EXCERPT TO READ:
· · · · · · ·

A point charge +q is located a distance d from one end of a uniformly charged rod. The rod has total charge +Q and length L. (The rod and the point charge are each held fixed in place.)

What is the force on the point charge due to the rod?​


2. Relevant equations

[tex]F = \frac{k q Q}{r^2} [/tex] (Coulomb's Law)


3. The attempt at a solution

This is a really conceptual sort of question that comes up all the time for me--a simple integration problem of getting a common variable and then integrating. It's the setup that I've never understood.

So here's what I think we're doing conceptually: we're applying Coulomb's law an infinite number of times to an infinite number of small charges on this line of charge and adding them together.

· · · · · · ·

DATA ROWS:

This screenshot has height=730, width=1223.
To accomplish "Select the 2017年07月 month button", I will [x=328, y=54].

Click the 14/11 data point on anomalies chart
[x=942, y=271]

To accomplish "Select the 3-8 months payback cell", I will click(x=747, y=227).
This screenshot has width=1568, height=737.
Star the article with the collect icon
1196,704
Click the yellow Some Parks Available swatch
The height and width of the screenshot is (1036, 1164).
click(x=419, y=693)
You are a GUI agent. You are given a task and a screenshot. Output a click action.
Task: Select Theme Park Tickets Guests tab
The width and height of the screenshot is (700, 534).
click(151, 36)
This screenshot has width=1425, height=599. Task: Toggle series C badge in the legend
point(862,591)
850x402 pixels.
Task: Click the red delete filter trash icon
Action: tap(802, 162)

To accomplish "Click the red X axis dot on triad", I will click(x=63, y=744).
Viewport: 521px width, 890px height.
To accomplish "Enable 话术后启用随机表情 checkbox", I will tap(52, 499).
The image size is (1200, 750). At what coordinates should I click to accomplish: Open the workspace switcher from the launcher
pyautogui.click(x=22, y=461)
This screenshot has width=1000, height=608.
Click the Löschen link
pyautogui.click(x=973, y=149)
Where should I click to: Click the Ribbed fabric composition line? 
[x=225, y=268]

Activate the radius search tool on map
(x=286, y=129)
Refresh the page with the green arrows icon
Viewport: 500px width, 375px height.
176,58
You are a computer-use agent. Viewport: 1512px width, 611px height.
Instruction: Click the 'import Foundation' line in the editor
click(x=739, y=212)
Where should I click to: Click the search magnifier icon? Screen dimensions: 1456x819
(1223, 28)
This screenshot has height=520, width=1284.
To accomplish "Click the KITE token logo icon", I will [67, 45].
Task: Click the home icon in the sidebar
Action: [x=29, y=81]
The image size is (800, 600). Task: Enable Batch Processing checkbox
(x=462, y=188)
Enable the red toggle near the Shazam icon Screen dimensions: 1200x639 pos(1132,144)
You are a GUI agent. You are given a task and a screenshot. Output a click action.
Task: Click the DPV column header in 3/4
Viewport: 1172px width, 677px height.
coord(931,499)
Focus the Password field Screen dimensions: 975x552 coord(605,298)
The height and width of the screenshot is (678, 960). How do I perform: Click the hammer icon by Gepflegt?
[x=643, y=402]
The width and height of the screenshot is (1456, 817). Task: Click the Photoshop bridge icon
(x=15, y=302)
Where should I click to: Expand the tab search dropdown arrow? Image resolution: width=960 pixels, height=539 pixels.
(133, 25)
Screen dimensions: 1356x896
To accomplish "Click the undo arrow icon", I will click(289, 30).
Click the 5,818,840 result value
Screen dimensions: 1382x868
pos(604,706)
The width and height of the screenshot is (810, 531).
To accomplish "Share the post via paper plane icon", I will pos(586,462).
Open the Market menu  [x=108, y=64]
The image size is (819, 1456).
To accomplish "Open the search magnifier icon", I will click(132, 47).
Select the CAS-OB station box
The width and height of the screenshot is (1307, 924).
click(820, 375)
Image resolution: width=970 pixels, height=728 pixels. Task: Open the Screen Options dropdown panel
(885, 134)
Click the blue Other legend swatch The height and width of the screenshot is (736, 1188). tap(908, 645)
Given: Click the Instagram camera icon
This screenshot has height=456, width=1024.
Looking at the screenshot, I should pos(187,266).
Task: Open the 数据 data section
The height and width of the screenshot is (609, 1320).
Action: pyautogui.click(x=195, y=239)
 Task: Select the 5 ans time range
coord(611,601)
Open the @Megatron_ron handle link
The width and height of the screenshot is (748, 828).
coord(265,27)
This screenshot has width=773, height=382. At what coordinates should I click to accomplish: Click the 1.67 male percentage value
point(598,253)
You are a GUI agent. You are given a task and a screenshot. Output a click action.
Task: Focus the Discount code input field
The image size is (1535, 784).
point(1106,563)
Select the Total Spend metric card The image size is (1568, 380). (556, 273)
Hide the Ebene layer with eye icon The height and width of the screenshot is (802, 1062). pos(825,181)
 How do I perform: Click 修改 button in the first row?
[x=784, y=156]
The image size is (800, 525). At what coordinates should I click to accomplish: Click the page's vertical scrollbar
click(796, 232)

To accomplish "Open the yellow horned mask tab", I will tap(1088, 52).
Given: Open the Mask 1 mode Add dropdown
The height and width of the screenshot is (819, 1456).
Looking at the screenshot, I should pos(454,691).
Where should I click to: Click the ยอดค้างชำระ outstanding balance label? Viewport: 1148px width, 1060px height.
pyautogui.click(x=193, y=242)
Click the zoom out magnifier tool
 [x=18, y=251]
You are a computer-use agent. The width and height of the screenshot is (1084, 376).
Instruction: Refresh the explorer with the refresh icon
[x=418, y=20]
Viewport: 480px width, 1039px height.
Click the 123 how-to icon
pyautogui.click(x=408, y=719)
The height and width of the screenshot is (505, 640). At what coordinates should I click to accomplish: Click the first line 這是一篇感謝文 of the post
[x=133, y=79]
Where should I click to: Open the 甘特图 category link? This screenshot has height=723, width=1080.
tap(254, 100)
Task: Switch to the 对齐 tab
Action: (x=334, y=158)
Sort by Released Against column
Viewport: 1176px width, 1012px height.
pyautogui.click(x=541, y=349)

· · · · · · ·

ACTIONS TO TAKE:
1. Rewrite the records from the line containing "The image size is (800, 600)." to the line containing "will click(289, 30)." as a JSON list of strings, with one string per line and blank lines omitted.
2. Extend the charged-rod problem beyond its last sentence.

ANSWER LIST:
1.
[
  "The image size is (800, 600). Task: Enable Batch Processing checkbox",
  "(x=462, y=188)",
  "Enable the red toggle near the Shazam icon Screen dimensions: 1200x639 pos(1132,144)",
  "You are a GUI agent. You are given a task and a screenshot. Output a click action.",
  "Task: Click the DPV column header in 3/4",
  "Viewport: 1172px width, 677px height.",
  "coord(931,499)",
  "Focus the Password field Screen dimensions: 975x552 coord(605,298)",
  "The height and width of the screenshot is (678, 960). How do I perform: Click the hammer icon by Gepflegt?",
  "[x=643, y=402]",
  "The width and height of the screenshot is (1456, 817). Task: Click the Photoshop bridge icon",
  "(x=15, y=302)",
  "Where should I click to: Expand the tab search dropdown arrow? Image resolution: width=960 pixels, height=539 pixels.",
  "(133, 25)",
  "Screen dimensions: 1356x896",
  "To accomplish \"Click the undo arrow icon\", I will click(289, 30)."
]

2.
If [tex]F = \frac{k q Q}{r^2} [/tex],

then [tex]dF = \frac{k q dQ}{r^2}[/tex], where [tex]dQ = Q (\frac{dl}{L}) = \frac {Q}{L} dl = \lambda dl [/tex]

(to find dF, we let dQ be an infinitely small charge and dF will be its infinite contribution. to find dQ, we take the infinite length that this charge possesses, dl, and take the percentage of the entire line that dl takes up. dl / L is like an infinite percentage that we multiply by Q to get dQ.)

So we have:

[tex]F = \int \frac{k q dQ}{r^2} = \int \frac{k q Q dl}{L r^2}. [/tex]

Here's where I have trouble. r is obviously changing for each charge, so I can't just pull it out of the integral. How to I write r, the distance from the point charge to each dQ, in terms of dl, an infinite length of the line, so that I can integrate?

More generally, how should I go about setting up integrals like this? I'm never sure if I should integrate dl and convert r, or integrate dr and convert dl. Does anyone have any tips on how to think about this?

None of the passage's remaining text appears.